*** SOURCE INFORMATION ***

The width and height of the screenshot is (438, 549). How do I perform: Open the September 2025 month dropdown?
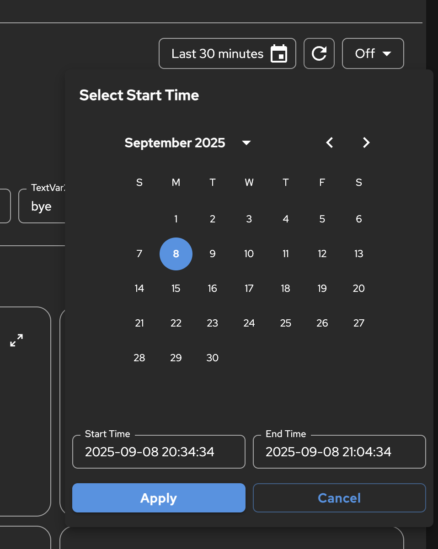tap(246, 143)
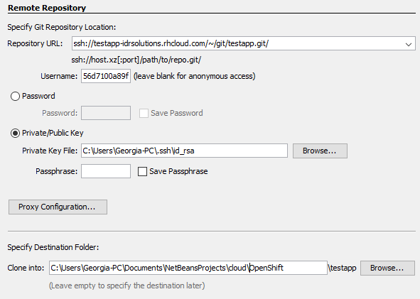The height and width of the screenshot is (299, 420).
Task: Click the ssh://host.xz example URL hint
Action: point(136,60)
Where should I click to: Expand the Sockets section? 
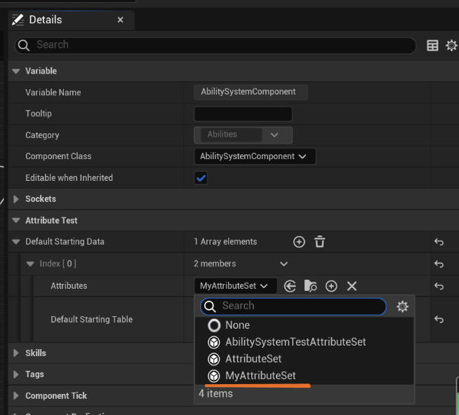(16, 199)
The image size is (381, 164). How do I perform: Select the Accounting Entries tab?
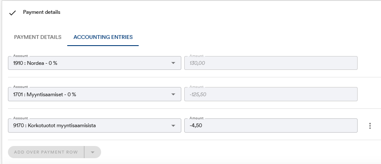click(x=103, y=37)
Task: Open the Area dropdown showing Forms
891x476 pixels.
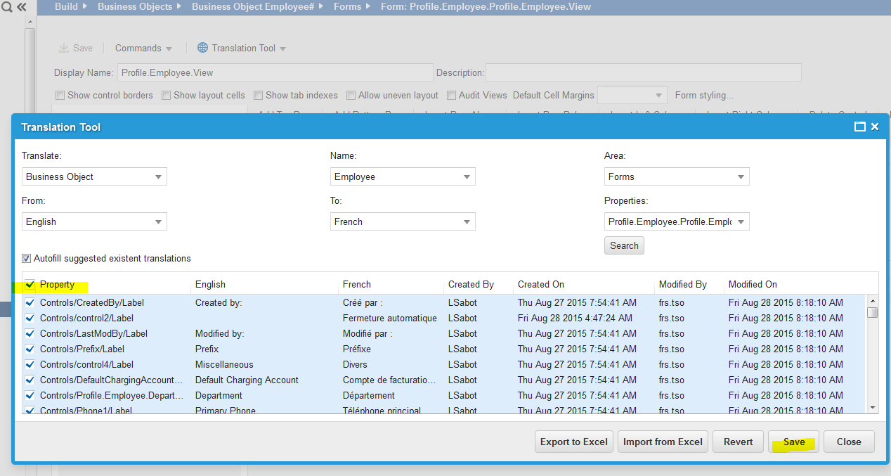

*** End of SOURCE INFORMATION ***

● **PROBLEM STATEMENT**: The records must be copied with no word altered, and without their pictures.

● **TASK SOLUTION**:
The width and height of the screenshot is (438, 549). How do I perform: Open the September 2025 month dropdown?
tap(246, 143)
The height and width of the screenshot is (299, 420).
Task: Click the ssh://host.xz example URL hint
Action: point(136,60)
Where should I click to: Expand the Sockets section? 
(16, 199)
The image size is (381, 164). How do I perform: Select the Accounting Entries tab?
click(x=103, y=37)
Task: Open the Area dropdown showing Forms
891x476 pixels.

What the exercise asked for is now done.